Average premiums for the most common “silver” level insurance plan sold under ObamaCare will fall 1.5 percent in 2019, according to the Trump administration, the first time rates have fallen since the law took effect.

In contrast, average premiums for the same mid-level plans increased by 37 percent between 2017 and 2018 and by 25 percent between 2016 and 2017.

The premium decreases are a sign that the insurance marketplace is stabilizing after two years of massive premium spikes, and the Trump administration is taking credit for it.

{mosads}Centers for Medicare and Medicaid Services Administrator Seema Verma told reporters the administration is not sabotaging the law, a common accusation from Democrats and supporters of ObamaCare.

She added that the premium decrease is a sign that all the actions the agency has taken so far— like repealing the individual mandate, cutting payments to ObamaCare outreach groups and expanding short-term insurance plans— have helped.

“The rhetoric on the exchanges has not matched the facts,” Verma said, and despite predictions that the insurance market would destabilize, the opposite has happened.

“We were told if the individual mandate were repealed, premiums would skyrocket. We were told if we shifted focus away from navigators, no one would sign up,” Verma said.

The decrease only applies to silver plans, and experts note that across all plans, average premiums will slightly increase.

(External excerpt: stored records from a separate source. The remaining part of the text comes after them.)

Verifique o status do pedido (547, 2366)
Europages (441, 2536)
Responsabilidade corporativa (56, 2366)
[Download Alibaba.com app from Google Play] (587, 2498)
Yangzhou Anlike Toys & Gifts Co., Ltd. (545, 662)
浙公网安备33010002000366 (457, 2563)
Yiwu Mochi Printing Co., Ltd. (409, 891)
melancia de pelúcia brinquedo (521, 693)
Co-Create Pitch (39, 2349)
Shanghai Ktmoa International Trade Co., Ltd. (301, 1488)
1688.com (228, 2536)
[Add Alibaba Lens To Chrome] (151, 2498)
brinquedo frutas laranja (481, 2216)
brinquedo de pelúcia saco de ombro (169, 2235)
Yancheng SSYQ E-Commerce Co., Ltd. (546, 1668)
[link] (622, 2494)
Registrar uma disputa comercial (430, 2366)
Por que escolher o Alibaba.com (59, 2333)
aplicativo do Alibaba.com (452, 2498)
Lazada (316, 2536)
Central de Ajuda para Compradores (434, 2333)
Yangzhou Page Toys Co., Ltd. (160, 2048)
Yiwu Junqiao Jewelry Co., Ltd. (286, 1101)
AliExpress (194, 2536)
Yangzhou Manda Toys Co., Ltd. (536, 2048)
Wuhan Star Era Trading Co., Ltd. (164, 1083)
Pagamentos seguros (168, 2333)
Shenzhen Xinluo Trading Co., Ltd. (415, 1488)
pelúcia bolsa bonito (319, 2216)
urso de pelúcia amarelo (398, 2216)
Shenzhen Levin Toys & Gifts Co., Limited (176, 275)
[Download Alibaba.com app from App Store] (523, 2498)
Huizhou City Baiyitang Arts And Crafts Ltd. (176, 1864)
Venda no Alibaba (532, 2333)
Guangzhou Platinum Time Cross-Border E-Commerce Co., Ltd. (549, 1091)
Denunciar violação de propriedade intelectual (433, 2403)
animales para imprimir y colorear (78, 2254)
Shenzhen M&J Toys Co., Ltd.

Open enrollment begins Nov. 1.

Insurance experts also say the main reason premiums are either stable or decreasing this year is because they were so high in 2018. Insurers overpriced their plans this year, driven by the uncertainty over how the Trump administration would handle ObamaCare.

In addition, studies have shown premiums would also be decreasing much more if not for Trump administration policies like the elimination of the individual mandate penalty and expansion of short-term plans.

The administration also said 23 more insurers will enter the exchange next year, and 29 will be expanding their service area. In 2018, 56 percent of the nation’s counties had only one insurer offering coverage, but that number has dropped to 39 percent for 2019.